The next administration and Congress need to reach a compromise on immigration. The continuing battle on the status of illegal immigrants is leading to enormous political divisions and fueling the identity politics of multiculturalism on the both the left and right.  For me the compromise must reflect four imperatives. First, it should recognize the reality that we cannot deport millions of people without turning ourselves into a temporary police state—harmful not only to illegal aliens but to our citizens. Second, it should make sure there is a substantial penalty for those who broke the law.  Third, the compromise must secure the border of the United States against further such immigration on a massive scale and contain a trigger to verify that security has taken place before those who broke the law benefit from the compromise. Fourth, the compromise should make it easier for highly skilled immigrants to come to the nation, because welcoming more such immigrants will benefit America, not least by continuing our tradition of assimilating talent from overseas.

First, ultimately the compromise will have to provide a legalized status to many aliens who entered illegally so long as they have not violated other laws. Catching all those who have come here illegally is impractical.  It would also require a law enforcement presence so heavy as to affect adversely many law abiding citizens, particularly those who share the ethnicity of immigrants who have come here illegally. Moreover, since many of those who came here illegally have had children born here who are citizens by virtue of the 14th amendment, mass deportations would result in the tearing asunder of children from parents.

Second, the legislation should make it clear that coming into America illegally was wrong.  Fines will not prove adequate to make this point either expressively or practically. If fines are too low, they are a slap on the wrist. If they are too high, many, if not most, will simply not pay, and we will be back to the problem of regularizing their status.  The best expressive punishment is to make it clear that while those who came to the United States illegally as adults can live and work here legally, they cannot become American citizens. Nor can they bring in other extended family members by virtue of their legalized status.

The one exception may be aliens who came here as children, because they are not at fault for violating the law. Thus, they should be able to become citizens, assuming they pass tests for citizenship that are a proxy for assimilation, including mastery of the English language.  But even they should not be able to bring in other family members lest  the benefit  families that entered the United States illegally.

Third, the legislation must prevent more large scale illegal immigration. I leave to experts to identify the content of those provisions: they would probably be mixture of stronger border controls (likely using more advanced technology than building a wall!), and strong requirements of verification for employment and penalties for evading such verification.

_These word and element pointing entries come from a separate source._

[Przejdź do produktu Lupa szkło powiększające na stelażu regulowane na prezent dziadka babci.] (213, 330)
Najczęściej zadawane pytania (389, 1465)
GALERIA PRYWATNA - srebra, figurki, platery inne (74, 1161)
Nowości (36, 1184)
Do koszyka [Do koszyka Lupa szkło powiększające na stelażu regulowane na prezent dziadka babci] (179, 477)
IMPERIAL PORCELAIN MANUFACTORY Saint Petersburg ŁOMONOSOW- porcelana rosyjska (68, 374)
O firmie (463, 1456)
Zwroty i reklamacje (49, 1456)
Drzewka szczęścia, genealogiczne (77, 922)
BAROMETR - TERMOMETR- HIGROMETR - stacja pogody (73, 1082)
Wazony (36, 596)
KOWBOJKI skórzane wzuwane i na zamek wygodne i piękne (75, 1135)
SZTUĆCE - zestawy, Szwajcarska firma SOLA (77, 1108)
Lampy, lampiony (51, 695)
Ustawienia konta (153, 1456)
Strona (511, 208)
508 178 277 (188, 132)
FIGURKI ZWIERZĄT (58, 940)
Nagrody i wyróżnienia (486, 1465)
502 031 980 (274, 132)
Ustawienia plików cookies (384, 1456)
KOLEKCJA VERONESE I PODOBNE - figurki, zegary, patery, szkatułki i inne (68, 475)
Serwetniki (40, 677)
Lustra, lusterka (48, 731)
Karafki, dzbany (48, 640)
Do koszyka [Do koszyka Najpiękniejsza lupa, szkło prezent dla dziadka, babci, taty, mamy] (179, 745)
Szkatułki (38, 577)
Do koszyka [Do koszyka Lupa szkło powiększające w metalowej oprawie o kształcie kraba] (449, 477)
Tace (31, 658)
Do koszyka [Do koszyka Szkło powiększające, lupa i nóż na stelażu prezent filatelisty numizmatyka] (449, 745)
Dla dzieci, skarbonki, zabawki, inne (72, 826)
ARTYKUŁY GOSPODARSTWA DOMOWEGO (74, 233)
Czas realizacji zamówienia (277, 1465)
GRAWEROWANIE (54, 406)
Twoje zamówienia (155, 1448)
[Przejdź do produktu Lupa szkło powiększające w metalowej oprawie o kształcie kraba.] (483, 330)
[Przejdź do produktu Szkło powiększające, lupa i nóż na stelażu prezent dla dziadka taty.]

The legislation would have to include benchmarks to be met before those who immigrated illegal could reap the benefits of the law.

Finally, the compromise should make legal immigration easier in some important respects. For instance, it should welcome to America those who have gotten advanced degrees in the United States or otherwise demonstrate talent.   Such immigrants will surely assimilate rapidly and add to the public fisc. Over time their contributions will greatly contribute to economic growth—the precondition of solving many of our social problems.